The Staff’s ROD -- a Review Of Doctrines held at Mission Bible Church Our 4th emphatic belief is “that the mode of baptism should not serve as a litmus test for fellowship or church membership”. But wait, isn’t baptism important to the church? Yes, it is, but don’t make the amount of water your “golden calf.” My wife and I were shocked that a church would not permit us to partake of the Lord’s Supper, because she had not been fully submerged at her baptism; yet, they would acknowledge she was a bona fide born-again Christian. Really!
Though we appreciate Baptists in the reformed camp, and those who valiantly hold to the KJV, yet we take exception to their modal stance. According to James M. Boice, Baptists insist on immersion based on archaeology: “The clearest example that shows the meaning of baptizo is a text from the Greek poet and physician Nicander, who lived about 200 B.C. It is a recipe for making pickles and is helpful because it uses both words. Nicander says that in order to make a pickle, the vegetable should first be 'dipped' (bapto) into boiling water and then 'baptised' (baptizo) in the vinegar solution. Both verbs concern the immersing of vegetables in a solution. But the first is temporary. The second, the act of baptising the vegetable, produces a permanent change.”
But therein lays the problem. This is called “drowning” or “submersion.” Last time I bought a jar of pickles, they were still wet.
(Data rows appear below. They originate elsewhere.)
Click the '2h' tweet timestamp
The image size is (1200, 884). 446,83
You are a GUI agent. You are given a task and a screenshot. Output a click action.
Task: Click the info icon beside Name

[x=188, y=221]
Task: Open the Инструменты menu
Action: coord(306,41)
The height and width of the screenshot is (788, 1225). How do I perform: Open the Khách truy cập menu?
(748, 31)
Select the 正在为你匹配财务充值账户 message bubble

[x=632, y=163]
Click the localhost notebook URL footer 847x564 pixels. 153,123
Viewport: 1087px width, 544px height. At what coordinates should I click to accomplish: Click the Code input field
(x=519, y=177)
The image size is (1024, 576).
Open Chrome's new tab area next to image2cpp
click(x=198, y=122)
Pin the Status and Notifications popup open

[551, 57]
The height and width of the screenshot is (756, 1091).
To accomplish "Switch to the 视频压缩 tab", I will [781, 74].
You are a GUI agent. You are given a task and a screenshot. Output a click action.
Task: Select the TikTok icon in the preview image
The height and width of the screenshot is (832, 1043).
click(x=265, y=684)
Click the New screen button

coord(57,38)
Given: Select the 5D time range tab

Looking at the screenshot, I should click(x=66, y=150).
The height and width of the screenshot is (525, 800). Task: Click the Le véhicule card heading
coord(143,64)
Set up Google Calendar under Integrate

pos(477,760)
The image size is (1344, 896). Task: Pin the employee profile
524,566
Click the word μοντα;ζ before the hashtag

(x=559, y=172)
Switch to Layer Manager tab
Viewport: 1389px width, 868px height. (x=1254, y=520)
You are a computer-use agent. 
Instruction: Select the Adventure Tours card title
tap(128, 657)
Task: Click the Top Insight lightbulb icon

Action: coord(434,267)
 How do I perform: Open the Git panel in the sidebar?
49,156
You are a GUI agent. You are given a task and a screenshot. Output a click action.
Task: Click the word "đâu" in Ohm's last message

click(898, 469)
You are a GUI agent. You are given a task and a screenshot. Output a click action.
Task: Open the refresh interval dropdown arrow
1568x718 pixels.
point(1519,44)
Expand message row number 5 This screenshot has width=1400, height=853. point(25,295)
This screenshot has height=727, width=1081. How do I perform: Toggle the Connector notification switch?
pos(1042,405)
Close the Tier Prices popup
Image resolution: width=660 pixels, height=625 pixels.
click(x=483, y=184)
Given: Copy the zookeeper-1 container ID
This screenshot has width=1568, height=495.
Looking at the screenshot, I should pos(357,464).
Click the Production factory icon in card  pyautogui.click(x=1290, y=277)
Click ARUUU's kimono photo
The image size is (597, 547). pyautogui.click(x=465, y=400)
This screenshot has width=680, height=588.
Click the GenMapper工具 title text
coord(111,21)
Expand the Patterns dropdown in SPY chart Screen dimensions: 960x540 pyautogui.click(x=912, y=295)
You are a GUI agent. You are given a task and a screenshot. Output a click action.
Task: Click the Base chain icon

Charles Hodge notes “the words bapto, baptizo, and their cognates, are used with such latitude of meaning, [that to] assert the command to baptize a command to immerse, is utterly unauthorized and unreasonable.”
There are several notable places where baptism cannot be immersion. For instance, when Jesus went to dine with a Pharisee, he marvelled that He had not first washed (baptizo) before dinner. Mark notes when they come from the market, except they wash, they eat not. And many other things … as the washing of …tables. Hebrews tells us there are diverse washings in the OT, where baptism started. The children of Israel were cleansed by Levites who would sprinkle water of purifying upon them. Isaiah said Christ would sprinkle many nations, which was read by the Ethiopian eunuch whom Philip baptized in the desert. Paul baptized the Philippian jailer’s house at night, at home. The watery symbol of baptism as a cleansing agent is the point of the sign, not the amount of water used.